Work order:
Scan the records below. List lines holding "will".

[Records contained in a dataset]

····················

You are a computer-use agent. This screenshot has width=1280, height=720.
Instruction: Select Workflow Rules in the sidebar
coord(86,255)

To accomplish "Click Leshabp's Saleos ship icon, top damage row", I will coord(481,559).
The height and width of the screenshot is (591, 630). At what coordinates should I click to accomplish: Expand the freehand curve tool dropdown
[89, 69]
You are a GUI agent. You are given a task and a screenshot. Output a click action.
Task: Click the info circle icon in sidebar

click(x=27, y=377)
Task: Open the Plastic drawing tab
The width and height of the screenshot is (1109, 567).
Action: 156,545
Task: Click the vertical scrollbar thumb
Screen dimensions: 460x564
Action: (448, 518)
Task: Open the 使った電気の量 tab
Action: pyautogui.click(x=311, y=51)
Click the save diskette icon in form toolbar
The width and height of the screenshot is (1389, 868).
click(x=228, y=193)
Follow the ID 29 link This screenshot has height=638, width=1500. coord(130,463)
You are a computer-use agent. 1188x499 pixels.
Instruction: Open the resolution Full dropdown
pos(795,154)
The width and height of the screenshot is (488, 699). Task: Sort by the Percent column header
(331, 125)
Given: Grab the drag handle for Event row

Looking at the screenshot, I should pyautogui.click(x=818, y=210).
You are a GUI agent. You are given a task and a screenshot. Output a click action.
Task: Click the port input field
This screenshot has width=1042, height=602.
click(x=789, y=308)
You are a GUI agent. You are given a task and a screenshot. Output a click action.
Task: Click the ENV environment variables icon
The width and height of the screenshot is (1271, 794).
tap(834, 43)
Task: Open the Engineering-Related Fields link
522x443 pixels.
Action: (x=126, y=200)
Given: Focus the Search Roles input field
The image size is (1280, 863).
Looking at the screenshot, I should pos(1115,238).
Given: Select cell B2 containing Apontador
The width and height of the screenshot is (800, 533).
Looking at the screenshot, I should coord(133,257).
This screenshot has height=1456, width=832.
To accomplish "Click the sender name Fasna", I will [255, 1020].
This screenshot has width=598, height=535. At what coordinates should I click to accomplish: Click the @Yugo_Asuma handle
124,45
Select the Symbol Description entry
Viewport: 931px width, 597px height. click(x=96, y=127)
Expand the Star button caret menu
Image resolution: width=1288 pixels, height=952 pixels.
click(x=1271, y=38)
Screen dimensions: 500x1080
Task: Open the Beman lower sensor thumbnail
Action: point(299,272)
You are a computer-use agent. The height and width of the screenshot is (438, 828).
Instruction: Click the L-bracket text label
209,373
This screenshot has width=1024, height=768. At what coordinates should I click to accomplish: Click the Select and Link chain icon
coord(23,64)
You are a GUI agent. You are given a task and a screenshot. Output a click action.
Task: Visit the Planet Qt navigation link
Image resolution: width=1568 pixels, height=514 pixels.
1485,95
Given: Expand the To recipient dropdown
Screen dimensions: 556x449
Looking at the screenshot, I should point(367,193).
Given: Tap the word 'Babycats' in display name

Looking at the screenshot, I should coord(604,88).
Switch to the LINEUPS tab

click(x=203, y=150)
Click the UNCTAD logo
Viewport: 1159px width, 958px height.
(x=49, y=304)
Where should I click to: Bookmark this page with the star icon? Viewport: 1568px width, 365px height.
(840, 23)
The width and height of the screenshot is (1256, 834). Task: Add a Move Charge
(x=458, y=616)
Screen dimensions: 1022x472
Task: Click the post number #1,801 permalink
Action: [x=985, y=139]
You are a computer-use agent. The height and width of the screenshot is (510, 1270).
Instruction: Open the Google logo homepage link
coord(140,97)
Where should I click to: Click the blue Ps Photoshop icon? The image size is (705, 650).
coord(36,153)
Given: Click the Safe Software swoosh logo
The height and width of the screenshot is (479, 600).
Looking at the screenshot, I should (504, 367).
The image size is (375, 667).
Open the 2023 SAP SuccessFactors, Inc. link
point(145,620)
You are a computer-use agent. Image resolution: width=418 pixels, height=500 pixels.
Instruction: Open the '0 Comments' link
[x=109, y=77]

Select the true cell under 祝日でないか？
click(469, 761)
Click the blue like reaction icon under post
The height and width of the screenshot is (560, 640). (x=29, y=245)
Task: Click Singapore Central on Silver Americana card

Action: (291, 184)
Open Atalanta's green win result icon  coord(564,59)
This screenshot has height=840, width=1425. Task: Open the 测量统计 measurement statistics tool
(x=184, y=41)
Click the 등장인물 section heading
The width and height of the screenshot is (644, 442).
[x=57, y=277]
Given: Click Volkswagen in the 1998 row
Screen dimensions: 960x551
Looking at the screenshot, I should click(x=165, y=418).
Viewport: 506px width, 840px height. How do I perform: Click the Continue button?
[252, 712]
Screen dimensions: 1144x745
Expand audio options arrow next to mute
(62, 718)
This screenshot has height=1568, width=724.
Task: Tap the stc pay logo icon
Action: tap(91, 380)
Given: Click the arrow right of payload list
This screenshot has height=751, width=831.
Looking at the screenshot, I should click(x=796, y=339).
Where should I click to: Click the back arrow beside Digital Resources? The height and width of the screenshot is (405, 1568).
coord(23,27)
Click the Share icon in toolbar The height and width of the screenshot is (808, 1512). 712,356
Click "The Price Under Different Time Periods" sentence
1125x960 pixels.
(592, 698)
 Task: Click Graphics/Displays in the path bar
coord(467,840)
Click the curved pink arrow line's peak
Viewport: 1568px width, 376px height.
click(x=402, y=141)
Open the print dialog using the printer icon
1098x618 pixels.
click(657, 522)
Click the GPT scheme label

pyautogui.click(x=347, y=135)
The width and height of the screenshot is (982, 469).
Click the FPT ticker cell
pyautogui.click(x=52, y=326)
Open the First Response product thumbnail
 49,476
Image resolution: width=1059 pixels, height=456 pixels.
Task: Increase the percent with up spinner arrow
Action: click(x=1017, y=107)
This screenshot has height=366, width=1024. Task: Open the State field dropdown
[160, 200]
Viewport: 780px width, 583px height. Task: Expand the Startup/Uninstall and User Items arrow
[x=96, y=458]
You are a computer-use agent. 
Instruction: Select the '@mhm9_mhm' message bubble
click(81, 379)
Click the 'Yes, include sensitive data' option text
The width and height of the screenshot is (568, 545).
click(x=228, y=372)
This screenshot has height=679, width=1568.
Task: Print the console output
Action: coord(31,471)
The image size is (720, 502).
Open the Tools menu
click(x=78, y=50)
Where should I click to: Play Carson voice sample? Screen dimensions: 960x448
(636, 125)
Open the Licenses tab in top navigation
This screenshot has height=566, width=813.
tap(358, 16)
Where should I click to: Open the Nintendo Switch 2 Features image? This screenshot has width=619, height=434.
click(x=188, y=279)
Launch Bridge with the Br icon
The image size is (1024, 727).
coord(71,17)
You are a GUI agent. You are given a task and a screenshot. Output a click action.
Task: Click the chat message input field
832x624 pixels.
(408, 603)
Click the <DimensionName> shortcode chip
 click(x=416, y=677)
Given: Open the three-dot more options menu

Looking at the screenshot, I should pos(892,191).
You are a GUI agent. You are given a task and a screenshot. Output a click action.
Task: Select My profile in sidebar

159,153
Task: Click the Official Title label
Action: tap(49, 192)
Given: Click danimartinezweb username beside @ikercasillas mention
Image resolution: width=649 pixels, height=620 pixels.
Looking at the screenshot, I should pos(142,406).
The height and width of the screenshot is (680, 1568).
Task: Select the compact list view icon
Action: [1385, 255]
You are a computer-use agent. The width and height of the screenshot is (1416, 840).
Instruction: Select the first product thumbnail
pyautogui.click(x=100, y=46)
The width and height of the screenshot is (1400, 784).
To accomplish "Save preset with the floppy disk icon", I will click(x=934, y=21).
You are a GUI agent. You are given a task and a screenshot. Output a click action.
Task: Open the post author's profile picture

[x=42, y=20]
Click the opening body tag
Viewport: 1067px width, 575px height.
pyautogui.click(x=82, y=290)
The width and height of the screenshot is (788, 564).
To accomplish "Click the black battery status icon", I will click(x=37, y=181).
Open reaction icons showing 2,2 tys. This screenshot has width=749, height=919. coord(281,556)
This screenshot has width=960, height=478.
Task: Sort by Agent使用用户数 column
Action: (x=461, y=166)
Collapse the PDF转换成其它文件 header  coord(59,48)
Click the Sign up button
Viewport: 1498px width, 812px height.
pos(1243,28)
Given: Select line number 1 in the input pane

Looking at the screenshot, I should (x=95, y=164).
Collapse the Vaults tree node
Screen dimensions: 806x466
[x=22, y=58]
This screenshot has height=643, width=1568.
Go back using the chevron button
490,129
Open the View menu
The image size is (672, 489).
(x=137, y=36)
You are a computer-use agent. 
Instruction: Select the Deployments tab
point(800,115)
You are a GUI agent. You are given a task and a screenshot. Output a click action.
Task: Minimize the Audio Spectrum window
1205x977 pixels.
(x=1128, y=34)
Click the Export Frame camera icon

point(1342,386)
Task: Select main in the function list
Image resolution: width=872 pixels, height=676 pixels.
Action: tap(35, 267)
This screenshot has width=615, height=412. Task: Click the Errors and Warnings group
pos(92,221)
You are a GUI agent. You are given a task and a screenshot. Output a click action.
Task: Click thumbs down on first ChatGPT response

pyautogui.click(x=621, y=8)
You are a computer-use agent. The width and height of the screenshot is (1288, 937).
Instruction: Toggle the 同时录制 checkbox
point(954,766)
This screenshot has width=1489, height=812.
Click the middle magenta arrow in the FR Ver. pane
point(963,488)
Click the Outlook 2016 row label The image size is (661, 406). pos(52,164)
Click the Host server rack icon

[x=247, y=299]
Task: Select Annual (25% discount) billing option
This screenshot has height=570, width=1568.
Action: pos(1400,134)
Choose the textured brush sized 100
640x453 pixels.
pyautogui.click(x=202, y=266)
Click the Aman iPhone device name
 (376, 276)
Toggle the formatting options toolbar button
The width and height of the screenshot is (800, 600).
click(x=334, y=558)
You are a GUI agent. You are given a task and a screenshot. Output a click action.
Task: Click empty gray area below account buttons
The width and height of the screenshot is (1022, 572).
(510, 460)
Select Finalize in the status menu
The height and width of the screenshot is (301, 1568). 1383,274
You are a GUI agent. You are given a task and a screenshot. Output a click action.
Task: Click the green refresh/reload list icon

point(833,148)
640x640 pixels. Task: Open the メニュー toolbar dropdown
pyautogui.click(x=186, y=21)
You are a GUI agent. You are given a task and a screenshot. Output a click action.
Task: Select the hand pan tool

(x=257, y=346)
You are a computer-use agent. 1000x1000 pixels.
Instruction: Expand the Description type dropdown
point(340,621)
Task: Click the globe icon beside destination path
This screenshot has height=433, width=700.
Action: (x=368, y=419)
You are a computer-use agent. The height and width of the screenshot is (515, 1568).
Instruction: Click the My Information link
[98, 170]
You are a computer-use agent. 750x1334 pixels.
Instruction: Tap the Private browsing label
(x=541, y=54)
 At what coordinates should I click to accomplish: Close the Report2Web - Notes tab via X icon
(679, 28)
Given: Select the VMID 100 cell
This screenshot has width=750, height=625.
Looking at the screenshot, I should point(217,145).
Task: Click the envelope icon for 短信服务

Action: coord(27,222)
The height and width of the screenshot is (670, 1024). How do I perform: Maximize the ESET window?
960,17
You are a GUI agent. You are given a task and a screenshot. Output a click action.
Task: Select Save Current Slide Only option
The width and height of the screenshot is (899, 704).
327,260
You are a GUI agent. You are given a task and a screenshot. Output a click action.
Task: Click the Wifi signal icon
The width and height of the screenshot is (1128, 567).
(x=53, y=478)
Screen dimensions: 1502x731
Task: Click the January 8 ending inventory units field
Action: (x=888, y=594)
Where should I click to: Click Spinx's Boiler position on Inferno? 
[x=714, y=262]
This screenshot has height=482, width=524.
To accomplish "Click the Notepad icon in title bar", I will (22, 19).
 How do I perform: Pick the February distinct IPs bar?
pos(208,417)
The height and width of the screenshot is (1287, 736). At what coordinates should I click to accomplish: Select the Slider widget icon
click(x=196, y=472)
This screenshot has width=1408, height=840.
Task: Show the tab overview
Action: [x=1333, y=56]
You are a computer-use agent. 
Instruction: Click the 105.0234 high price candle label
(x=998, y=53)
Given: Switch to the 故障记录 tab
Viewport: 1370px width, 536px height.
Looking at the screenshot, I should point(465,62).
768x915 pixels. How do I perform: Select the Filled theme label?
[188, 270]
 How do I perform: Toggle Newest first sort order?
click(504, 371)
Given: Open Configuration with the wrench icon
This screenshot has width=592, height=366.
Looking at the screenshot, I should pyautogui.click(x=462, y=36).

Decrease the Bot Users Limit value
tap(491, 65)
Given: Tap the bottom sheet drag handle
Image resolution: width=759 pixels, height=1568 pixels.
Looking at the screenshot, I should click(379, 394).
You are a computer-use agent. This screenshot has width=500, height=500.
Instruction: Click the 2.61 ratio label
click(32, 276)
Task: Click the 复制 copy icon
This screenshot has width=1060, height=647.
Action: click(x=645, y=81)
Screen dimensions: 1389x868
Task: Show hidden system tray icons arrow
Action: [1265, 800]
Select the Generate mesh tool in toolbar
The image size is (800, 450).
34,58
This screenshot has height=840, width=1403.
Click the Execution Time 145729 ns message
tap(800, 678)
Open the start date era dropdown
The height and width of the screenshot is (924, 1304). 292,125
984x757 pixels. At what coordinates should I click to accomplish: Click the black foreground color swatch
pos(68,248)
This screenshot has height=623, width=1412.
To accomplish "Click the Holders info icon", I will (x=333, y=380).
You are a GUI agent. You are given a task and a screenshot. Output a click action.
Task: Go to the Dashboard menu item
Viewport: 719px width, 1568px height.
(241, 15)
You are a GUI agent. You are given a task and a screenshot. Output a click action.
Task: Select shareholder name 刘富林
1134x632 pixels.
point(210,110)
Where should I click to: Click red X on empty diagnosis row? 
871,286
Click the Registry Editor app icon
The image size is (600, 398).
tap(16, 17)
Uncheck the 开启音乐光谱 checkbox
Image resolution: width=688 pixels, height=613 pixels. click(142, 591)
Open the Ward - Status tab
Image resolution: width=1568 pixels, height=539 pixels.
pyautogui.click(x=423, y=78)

····················

Exercise response:
To accomplish "Click Leshabp's Saleos ship icon, top damage row", I will coord(481,559).
To accomplish "Click the sender name Fasna", I will [255, 1020].
To accomplish "Save preset with the floppy disk icon", I will click(x=934, y=21).
To accomplish "Click the black battery status icon", I will click(x=37, y=181).
To accomplish "Click the Notepad icon in title bar", I will (22, 19).
To accomplish "Click the Holders info icon", I will (x=333, y=380).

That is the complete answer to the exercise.